Кончились деньги, пора было возвращаться. Чтобы купить билет, пришлось продать Микеше наручные часы и свою импортную рубашку. В поезде соседи по купе недоверчиво косились на загорелого, косматого Игоря в пиджаке, надетом на одну майку. Ему же было безразлично, как его воспринимают, он не отрывался от окна до Бузулукского бора. Должно быть, по традиции поезд опять приветствовал строй сосен длинным гудком. Возвращался Игорь с твёрдым намерением вернуться следующим летом.
Жена встретила его враждебно, с отвращением глядя на его одичалую внешность. Были слёзы и упрёки, и он, понимая её, не обижался, стараясь отмалчиваться. Появилась тёща и в который раз изрекла, что только дуры связывают жизнь с разными там поэтами и художниками. Со временем всё немного уладилось. Игорь пошёл в свою мастерскую в надежде на заказы — семье нужны были деньги. Ионыч поворчал больше для вида: панно в Оренбурге он сделал один, заработок не пришлось делить пополам. Игорь взял заказ на два портрета, получились они у него без живости, лица походили на маски. Ионыч сокрушённо покачал головой:
— Ну, старик, меньше бы бродяжничал!
Руки Игоря словно утратили былую лёгкость. Над тем, что он писал по заказам ради заработка, стояло воспоминание о сиянии красок на клеверном поле, и он тосковал.
Наступила поздняя осень с ночной седой изморозью на газонах, колючим реденьким дождём и дружным листопадом. Нескончаемый поток мокрых зонтиков и блестящих от влаги машин торопился утром по улицам, втаптывая в грязь опавшие листья. Игорь же вставал поздно, нехотя шёл в мастерскую, заранее ненавидя предстоящую работу. Часто он, не сумев пересилить себя, отказывался от заказа, жена упрекала в лености, и, чтобы не слушать упрёков, приходилось долго в одиночестве бродить по улицам или сидеть вечер в кафе, если было немного денег. Стало тяготить и общение с друзьями-художниками, неустанно спорящими о смысле искусства, — это казалось ему бессмысленным и скучным. Иногда он шёл к реке. Осенью берег был безлюден, на песке только лежали перевёрнутые лодки да хлопали на ветру рваные тенты на пляжных «грибках». Игорь подолгу смотрел на текучие серые воды, это успокаивало, и думал о скорой длинной зиме, отдаляющей возвращение в Оренбуржье.

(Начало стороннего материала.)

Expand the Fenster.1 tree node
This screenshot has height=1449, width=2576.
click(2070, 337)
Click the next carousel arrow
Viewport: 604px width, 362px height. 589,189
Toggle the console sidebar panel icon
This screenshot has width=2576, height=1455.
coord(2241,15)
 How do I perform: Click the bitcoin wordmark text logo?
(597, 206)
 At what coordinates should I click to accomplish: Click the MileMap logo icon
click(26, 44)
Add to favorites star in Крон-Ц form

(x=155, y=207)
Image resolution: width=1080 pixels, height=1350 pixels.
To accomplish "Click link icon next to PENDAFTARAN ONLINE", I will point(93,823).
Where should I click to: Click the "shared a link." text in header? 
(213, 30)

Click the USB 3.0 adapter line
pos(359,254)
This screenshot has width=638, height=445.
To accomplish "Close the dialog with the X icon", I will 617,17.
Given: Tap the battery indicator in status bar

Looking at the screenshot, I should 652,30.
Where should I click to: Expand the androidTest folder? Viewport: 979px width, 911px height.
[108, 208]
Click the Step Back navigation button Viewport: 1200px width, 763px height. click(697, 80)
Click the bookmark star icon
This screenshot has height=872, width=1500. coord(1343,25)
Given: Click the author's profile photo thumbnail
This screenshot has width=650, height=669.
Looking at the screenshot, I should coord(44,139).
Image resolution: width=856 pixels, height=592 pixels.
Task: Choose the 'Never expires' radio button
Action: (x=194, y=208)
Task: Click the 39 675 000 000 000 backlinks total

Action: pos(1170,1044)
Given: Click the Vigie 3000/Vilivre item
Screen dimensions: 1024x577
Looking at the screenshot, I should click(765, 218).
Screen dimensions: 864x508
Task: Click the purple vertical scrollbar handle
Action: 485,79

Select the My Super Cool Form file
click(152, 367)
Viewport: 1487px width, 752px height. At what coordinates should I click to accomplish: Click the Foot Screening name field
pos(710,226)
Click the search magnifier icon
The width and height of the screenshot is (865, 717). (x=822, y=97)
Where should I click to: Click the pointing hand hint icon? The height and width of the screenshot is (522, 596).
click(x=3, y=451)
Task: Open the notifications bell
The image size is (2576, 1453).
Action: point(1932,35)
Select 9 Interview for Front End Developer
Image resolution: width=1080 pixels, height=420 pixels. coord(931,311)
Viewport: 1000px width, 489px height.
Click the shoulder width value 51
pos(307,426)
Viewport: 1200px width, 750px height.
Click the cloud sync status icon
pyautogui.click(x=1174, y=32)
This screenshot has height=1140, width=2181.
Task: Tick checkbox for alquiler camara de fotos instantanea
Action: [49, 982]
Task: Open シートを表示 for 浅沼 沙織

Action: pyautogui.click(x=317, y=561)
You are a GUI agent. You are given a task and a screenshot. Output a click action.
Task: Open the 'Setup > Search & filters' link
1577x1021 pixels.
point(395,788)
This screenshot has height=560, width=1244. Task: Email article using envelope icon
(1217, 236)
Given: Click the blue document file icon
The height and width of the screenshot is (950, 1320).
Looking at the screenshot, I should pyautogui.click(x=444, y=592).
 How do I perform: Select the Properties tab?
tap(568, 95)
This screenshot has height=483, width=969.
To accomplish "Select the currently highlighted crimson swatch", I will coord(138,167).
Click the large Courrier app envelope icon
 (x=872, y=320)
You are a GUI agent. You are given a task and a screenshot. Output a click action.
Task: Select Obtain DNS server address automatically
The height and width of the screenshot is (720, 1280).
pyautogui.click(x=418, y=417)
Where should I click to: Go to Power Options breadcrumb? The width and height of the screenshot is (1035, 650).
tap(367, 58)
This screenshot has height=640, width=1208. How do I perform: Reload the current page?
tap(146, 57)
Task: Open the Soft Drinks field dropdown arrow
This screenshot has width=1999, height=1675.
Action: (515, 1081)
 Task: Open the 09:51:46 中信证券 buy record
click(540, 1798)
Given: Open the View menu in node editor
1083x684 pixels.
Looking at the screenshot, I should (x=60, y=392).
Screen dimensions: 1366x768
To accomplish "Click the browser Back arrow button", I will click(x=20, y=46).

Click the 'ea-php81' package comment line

В один из осенних дней он побродил по городу, вышел к реке, сел на перевёрнутую лодку и закурил. За спиной у него взвизгнула тормозами машина, хлопнула дверка и проскрипели по песку приближающиеся шаги. Досадуя, что уединение нарушено, Игорь не обернулся, а человек сел рядом на лодку, пощёлкал вхолостую зажигалкой и весело сказал:
— Керосин кончился!
Игорь молча протянул незнакомцу коробок спичек, встретившись с ним взглядом. Глубокие синие глаза пристально и доброжелательно смотрели из-под полуопущенных век, взгляд словно излучал ощутимую теплоту.